We describe a method that
- Maximizes the potential for parallelism
- Provides efficient steps for exploiting this potential
- Provides explicit checklists that evaluate the effectiveness of each
step
Drawing from the extensive work in the field of Parallel Programming
research, and in particular, the work of Ian Foster our 5 step method is:
- Identify Computational Hotspots
- Partition the problem into smaller independent tasks
- Identify Communication requirements between such tasks
- Agglomerate smaller tasks into larger tasks
- Map tasks to actual processors
As you become more experienced with parallel programming, you'll be able
to consider two, three, or all steps at the same time.
An illustration of the 5-step method:
We begin any parallelization process by identifying the parts of the program
that consume the most run time.
The goal is to know which code should be parallelized and which code should
be recycled from the serial program:Why.
The reason is obvious:
- Greatly optimizing a procedure which only takes 10 percent of the total
run time can at most improve your performance by about 10 percent.
- Greatly optimizing a procedure which only takes 90 percent of the total
run time can improve your performance by a factor of 10.
There are three basic ways to identify the hotspots in your code:
- Abstract analysis of the algorithm
- Visual inspection of the code
- Profiling tools. Many tools exist which can profile run time
behavior and quickly identify hotspots. See the first part of thePerformance Tuning Tutorial
for a description of a dozen or so tools.
In addition, the complexity and feasibility of the parallelization process
should be considered when evaluating parallelization targets.
Step 1: Hotspot Identification Checklist
Are you satisfied you have identified a code fragment (your parallelization
target) that consumes a large enough percentage of your programs run
time?
Is your parallelization target big enough?
- Would only perfect linear speedup on your parallelization target code
satisfy your performance needs?
- Would a P/2 speedup satisfy your performance needs?
- Would no speedup satisfy your performance needs?
Is your parallelization target too big?
- Does your parallelization target also include extensive amounts of
code that would not significantly improve your performance?
Is your parallelization target known to be inherently serial?
Step 1: Hotspot Identification Examples
In this step we partition our problem into smaller tasks that can
execute in parallel with each other.
The intent is to expose multiple opportunities for parallel execution rather
then to suggest the actual partition of tasks that will be executed in
parallel.
Later, considerations of communication, memory, and task requirements may
lead us to agglomerate smaller tasks into larger tasks.
For now, the goal is to partition the tasks as finely as possible so as to
provide greater flexibility to make choices during later steps.

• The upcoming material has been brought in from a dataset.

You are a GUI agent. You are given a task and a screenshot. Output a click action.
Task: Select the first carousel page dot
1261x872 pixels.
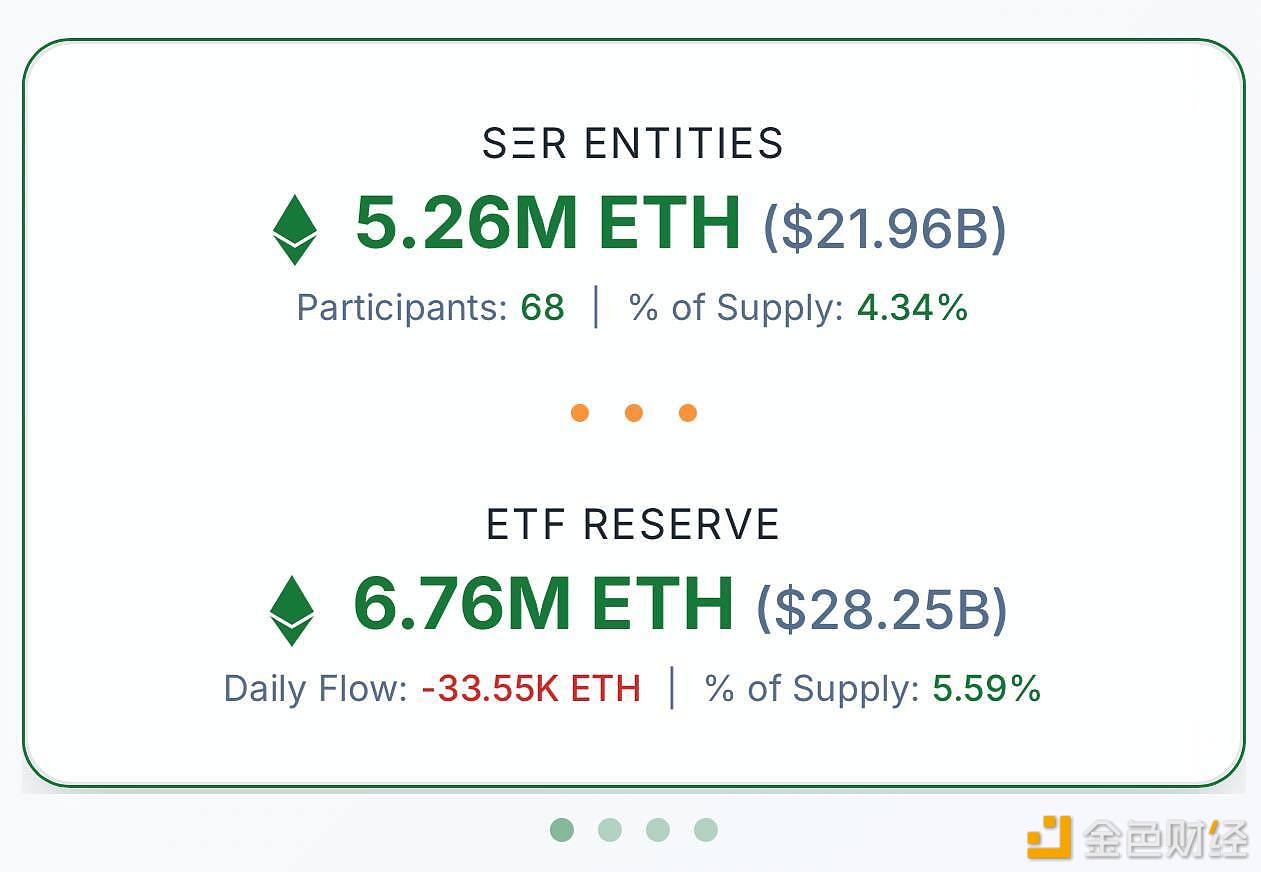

Step 2: Partitioning (cont.)
In addition to dividing the computation into separate tasks, we associate
data with each task as well.
Data Decomposition: users typically concentrate on dividing the data
first and then dividing the computation according to the data partition.
Several issues should be considered:
- Begin by focusing on the largest data structures, or the ones that
are accessed most frequently.
- Divide the data into small pieces.
- If possible, divide the data into same size units.
- Strive for more aggressive partitioning then your target computer
will allow.
- Use the data partitioning as a guideline for partitioning the
computation into separate tasks; associate a computation with each
data element.
- Take communication requirements into some account when partitioning
data.
Functional Decomposition: in problems where there are no obvious data
structures to partition, or where the data structures are highly
unstructured, start by dividing the computation into many separate tasks,
and then follow with the data.
- Try to divide the computation into as many as possible tasks.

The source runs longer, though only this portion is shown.